- 671 Okunma
- 15 Yorum
- 0 Beğeni
TANTANACI İNSANLAR
Yurdumda öyle insan manzaraları var ki, dinledikçe şaşıyorum. Sonra düşünüyorum; acaba, bende mi böyleyim? Hiç kimse, kendi kendini eleştirmediği, yada öz eleştiri yapmadığı için herkes kendini dev aynasında görüyor…
Bu sabah Elif Hanım, Zeynep Hanıma kahve içmeye gitmişti. Aman ne kahve; dinlenme molasımı? Dert sıralama molasımı belli değil.
_Ah! Canım Zeynep’im, sen ne rahat kadınsın; kocanı işe, çocuklarını okula yolladın mı, rahatça oturuyorsun. Ya ben! Ben öyle miyim? Şimdi evde bir yığın bulaşık var. Onları bitirince, tuvalet banyo ovulacak. Süpürge yapılıp, toz alınacak. Çamaşır yıkanıp, ütü yapılacak.
Ah! Ah! Sen öyle misin? Bak! Her yer pırıl pırıl. Valla özeniyorum hep senin çocuklara; hiç kirletmiyorlar etrafı.
Bu sözleri dinleyen Zeynep Hanım:
_Tabi tabi komşu; benim çocuklar bulaşık yıkar. Kocam ütü yapar. Bana da süpürge kalır. Onu da sen gidince yapacağım.
_Ayyy! Sahi mi kız? Benimkiler hiç yapmıyorlar da.
Zeynep iç sesiyle :
_Benimkilerde yapmıyorlar canımm! Senin gibi kapı kapı dolaşmadan önce işimi yapıyorum. Biran önce gitsen de, işime başlasam…
Bir başka gün, Serpil geldi beş çayına. Onun sorunları daha başkadır.
_Ya, Zeynep; bu sabah erkenden kalktım. Kahvaltıyı yaptıktan sonra, bulaşıkları yıkadım. Süpürge yaptım. Toz aldım. Sonracıma spor yaptım. Eh terledim biraz, hemen banyo yaptım. Valla ben banyo yapmadan hiç rahat edemiyorum. Millet nasıl rahat ediyor bilmem ki?’
Zeynep Hanım bu konuşmadan fazla gerilir ve. Başlar iç sesiyle konuşmaya.
_Ah! Be kadın; her geldiğinde yaptığın işi bütün ayrıntılarıyla anlatmak zorunda mısın? Banyoyu sadece sen yapıyorsun, başka kimse yapmıyor; bizi doğunca ebe yıkamış, ölünce de hoca yıkar, olur biter…

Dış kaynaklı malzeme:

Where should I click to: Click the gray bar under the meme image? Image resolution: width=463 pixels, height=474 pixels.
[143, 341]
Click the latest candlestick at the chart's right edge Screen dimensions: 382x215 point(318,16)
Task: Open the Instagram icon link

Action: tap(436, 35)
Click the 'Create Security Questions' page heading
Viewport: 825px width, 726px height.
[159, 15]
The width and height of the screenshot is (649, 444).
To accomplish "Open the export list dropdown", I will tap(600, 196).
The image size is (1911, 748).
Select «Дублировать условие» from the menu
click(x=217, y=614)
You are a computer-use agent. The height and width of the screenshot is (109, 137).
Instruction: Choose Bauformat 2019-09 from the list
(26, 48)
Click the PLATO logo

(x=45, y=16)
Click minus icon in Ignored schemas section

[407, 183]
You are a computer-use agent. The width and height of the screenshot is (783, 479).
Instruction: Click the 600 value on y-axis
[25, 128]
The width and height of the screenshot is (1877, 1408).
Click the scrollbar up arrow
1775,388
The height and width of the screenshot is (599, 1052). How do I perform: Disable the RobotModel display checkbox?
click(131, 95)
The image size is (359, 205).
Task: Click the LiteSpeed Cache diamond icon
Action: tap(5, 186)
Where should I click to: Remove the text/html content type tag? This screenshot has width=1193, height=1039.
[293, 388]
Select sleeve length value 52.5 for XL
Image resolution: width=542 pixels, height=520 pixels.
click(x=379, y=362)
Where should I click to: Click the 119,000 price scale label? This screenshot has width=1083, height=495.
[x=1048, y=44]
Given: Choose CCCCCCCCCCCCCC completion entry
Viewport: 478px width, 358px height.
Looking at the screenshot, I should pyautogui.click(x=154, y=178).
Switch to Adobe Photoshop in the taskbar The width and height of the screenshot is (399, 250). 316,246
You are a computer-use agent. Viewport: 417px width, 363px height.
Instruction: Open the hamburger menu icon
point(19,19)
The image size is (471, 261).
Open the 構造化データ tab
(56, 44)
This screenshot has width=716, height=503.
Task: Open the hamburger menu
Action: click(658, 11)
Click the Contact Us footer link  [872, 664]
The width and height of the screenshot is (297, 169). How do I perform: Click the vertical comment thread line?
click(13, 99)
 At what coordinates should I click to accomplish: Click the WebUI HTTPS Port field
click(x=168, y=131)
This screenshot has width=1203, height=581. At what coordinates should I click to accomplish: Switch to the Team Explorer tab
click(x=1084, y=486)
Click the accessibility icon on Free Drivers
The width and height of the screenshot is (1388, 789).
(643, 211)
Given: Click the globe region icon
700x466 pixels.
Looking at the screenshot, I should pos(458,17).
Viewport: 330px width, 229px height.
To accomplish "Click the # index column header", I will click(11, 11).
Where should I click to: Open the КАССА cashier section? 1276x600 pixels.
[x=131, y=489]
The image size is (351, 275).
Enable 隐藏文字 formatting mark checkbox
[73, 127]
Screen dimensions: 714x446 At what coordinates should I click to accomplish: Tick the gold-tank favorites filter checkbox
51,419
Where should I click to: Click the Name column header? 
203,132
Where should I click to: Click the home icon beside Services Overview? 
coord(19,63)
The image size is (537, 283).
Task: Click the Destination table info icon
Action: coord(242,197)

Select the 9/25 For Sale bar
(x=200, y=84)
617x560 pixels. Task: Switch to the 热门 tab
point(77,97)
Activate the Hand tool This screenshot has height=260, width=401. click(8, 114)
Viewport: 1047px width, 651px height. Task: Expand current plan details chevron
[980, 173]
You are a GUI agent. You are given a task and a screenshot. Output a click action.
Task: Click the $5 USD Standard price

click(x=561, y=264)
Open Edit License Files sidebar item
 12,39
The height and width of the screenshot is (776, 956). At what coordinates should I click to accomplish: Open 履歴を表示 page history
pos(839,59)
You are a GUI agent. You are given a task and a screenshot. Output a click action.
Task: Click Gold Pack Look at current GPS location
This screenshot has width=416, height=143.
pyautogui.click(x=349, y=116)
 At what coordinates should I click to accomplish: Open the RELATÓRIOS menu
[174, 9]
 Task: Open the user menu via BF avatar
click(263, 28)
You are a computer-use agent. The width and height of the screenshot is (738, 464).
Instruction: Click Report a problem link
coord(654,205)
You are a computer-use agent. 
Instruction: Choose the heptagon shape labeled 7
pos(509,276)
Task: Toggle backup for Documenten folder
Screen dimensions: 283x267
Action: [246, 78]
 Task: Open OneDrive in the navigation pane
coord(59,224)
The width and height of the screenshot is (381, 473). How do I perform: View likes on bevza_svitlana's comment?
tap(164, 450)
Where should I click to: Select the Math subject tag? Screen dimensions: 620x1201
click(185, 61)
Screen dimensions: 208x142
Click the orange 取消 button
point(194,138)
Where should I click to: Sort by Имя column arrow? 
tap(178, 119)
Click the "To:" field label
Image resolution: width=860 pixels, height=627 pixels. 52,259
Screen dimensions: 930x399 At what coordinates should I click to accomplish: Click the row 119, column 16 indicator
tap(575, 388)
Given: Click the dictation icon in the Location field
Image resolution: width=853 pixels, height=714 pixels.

Aysel, ofis komşusu Denizin yanına gitmişti; çok dertlidir.
_Deniz ya! Senin işin yoksa bana yardım eder misin? Şefim aradı; geçen ayın satış raporlarını istiyor. Onları çıkaracağım. İki saat sonra fakslamam lazım. Faturalar iyice karışmış, onları ayıracağım. Geçen aydan dört fatura kayıp, onları bulacağım. Ah! Deniz ah! Ben ne yapacağım?
_Valla bilmem, Aysel. Ben şimdi sana yardıma kalksam; yarın bende senden farksız olurum. İyisi mi, sen bu gece mesaiye kal, biriktirdiğin işleri bitir.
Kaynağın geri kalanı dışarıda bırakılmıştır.